Johnny Brown

Personal information
- Born: 13 May 1943 (age 82) Mount Morgan, Queensland

Playing information
- Position: Halfback
Club
| Years | Team | Pld | T | G | FG | P |
|  | Mount Morgan |  |  |  |  |  |
|  | West End (Ipswich) |  |  |  |  |  |
|  | Norths (Brisbane) |  |  |  |  |  |
|  | Total | 0 | 0 | 0 | 0 | 0 |
Representative
| Years | Team | Pld | T | G | FG | P |
| 1963–71 | Queensland | 8 | 1 | 0 | 0 | 3 |
| 1970 | Australia | 1 | 0 | 0 | 0 | 0 |
- Source:

= Johnny Brown (rugby league) =

Australian cricketer and rugby league player

Johnny Brown (born 13 May 1943) is an Australian former rugby league footballer, who played in the 1960s and 1970s. An Australian international and Queensland interstate representative halfback, he played his club football in the Brisbane Rugby League premiership for Norths, with whom he won the 1968 Rothmans Medal and the 1969 premiership.
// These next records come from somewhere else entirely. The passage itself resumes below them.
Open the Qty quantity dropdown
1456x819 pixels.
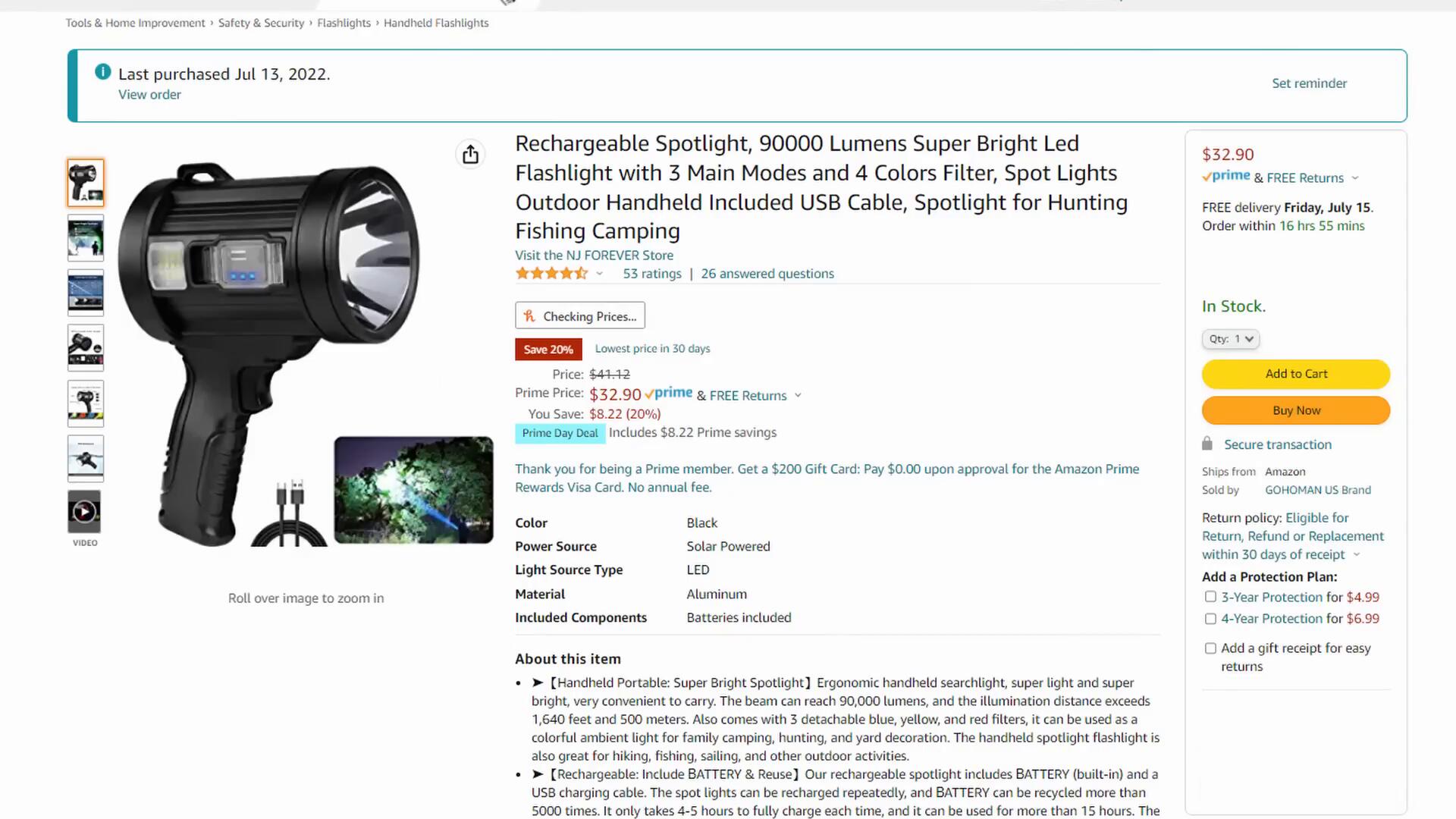tap(1230, 339)
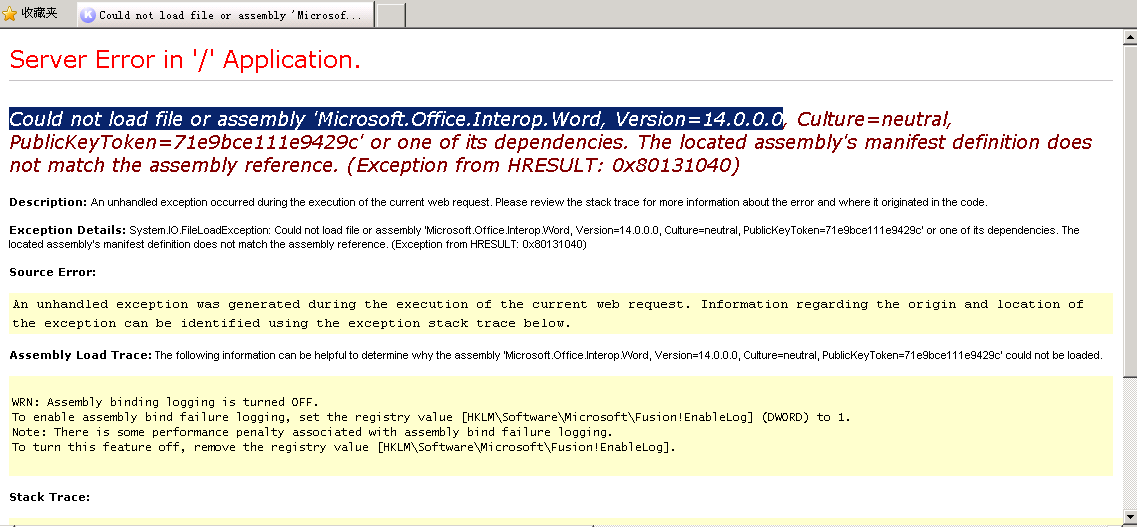1137x527 pixels.
Task: Click the highlighted 'Could not load file' text
Action: 395,119
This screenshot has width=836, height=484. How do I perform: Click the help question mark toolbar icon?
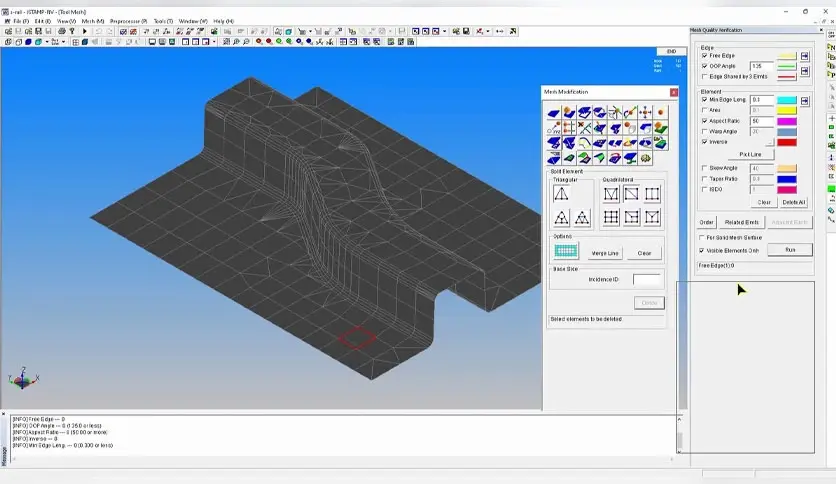point(72,31)
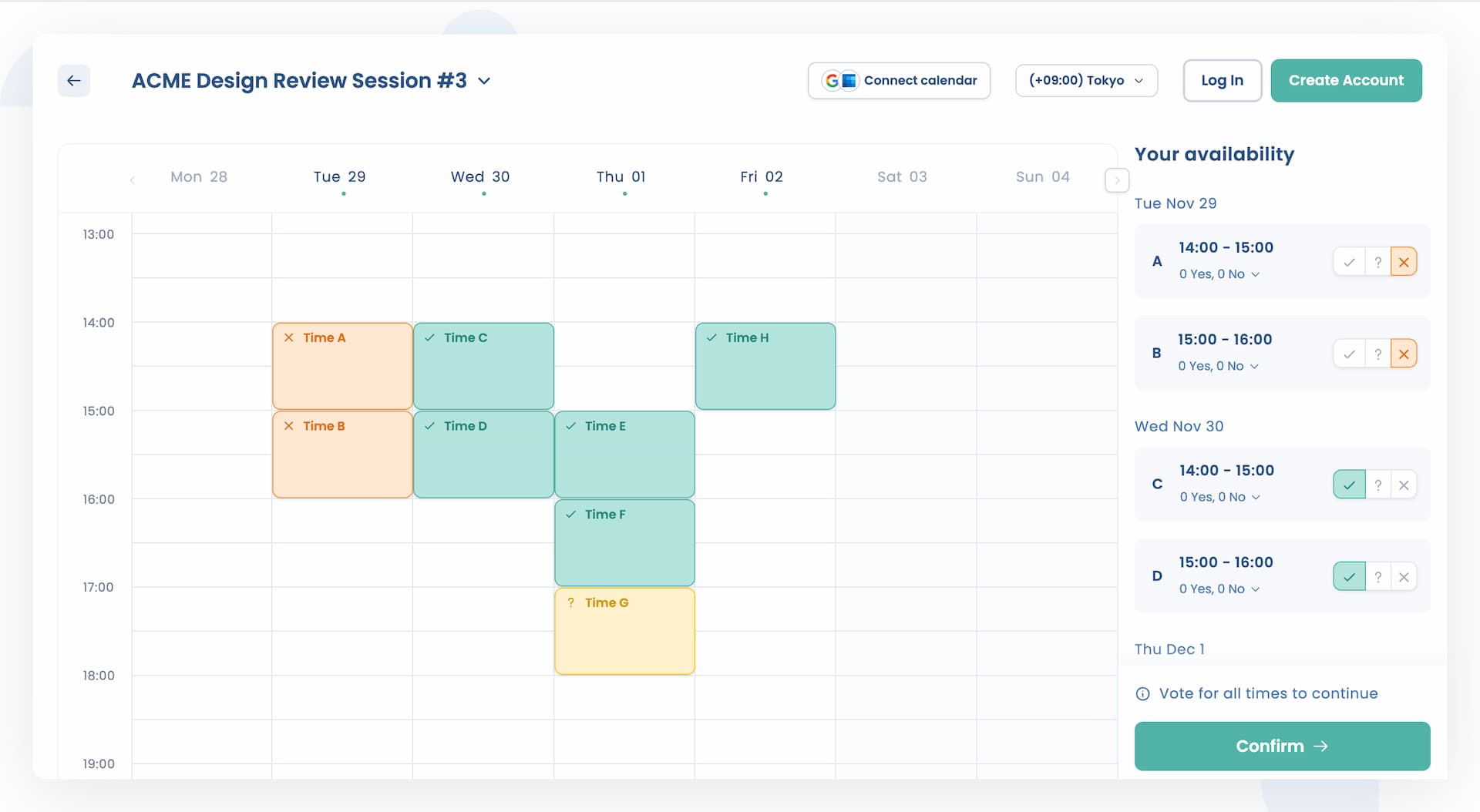Expand 0 Yes, 0 No under slot A

pyautogui.click(x=1219, y=274)
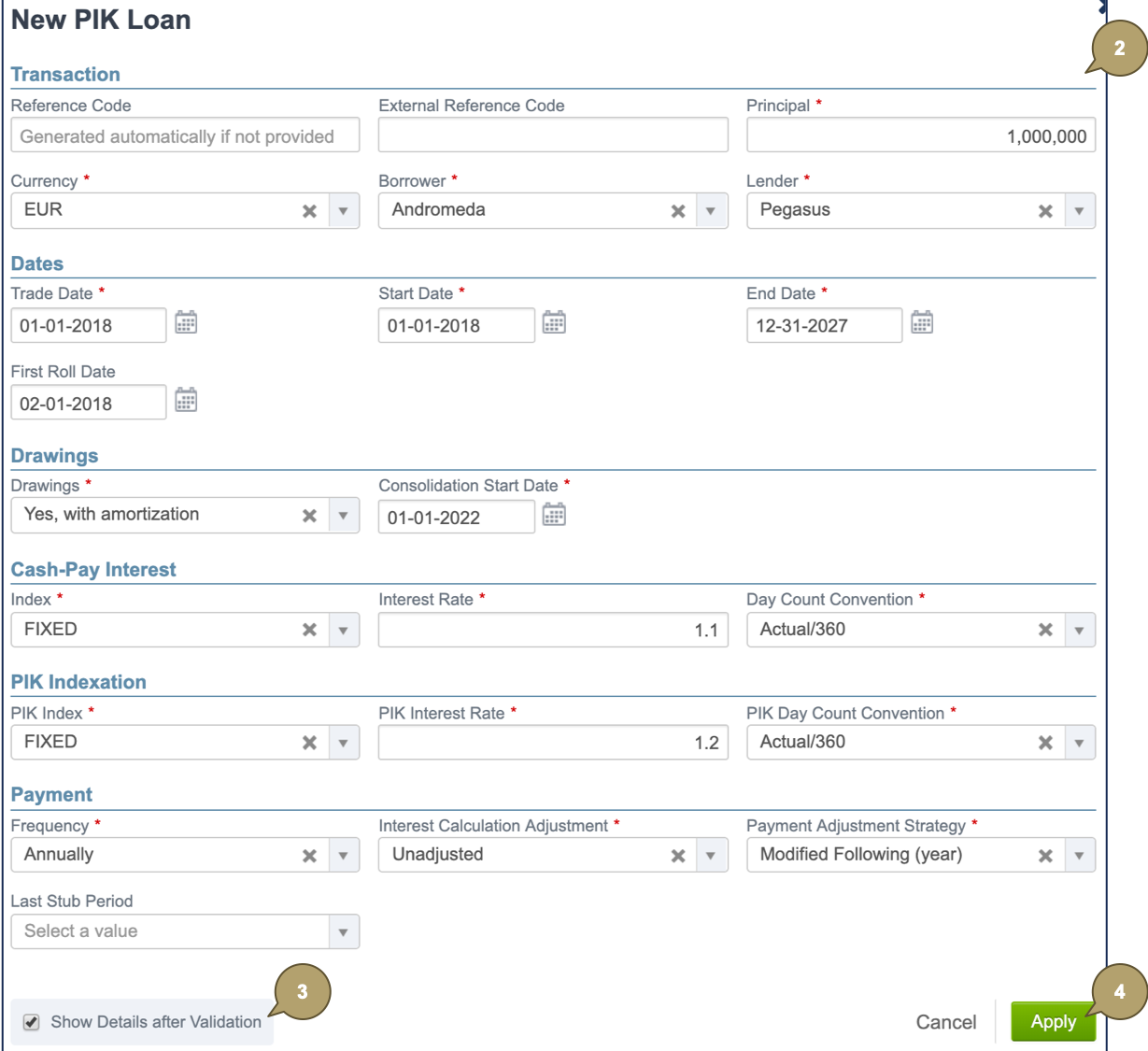
Task: Toggle Show Details after Validation checkbox
Action: click(32, 1022)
Having previously played in Mount Morgan and Ipswich, Brown was selected to represent Queensland and moved to the BRL, playing with Norths. In 1967 he was named the club's player of the year and appeared in the grand final loss to Brothers. in 1969 he was again named the Norths club's player of the year, won the Rothmans medal, for best and fairest player in the premiership and also captained the grand-final winning Norths team.

He was selected for Australia in the 1970 World Cup. He also represented Queensland at cricket, appearing in six first-class matches during the 1960s.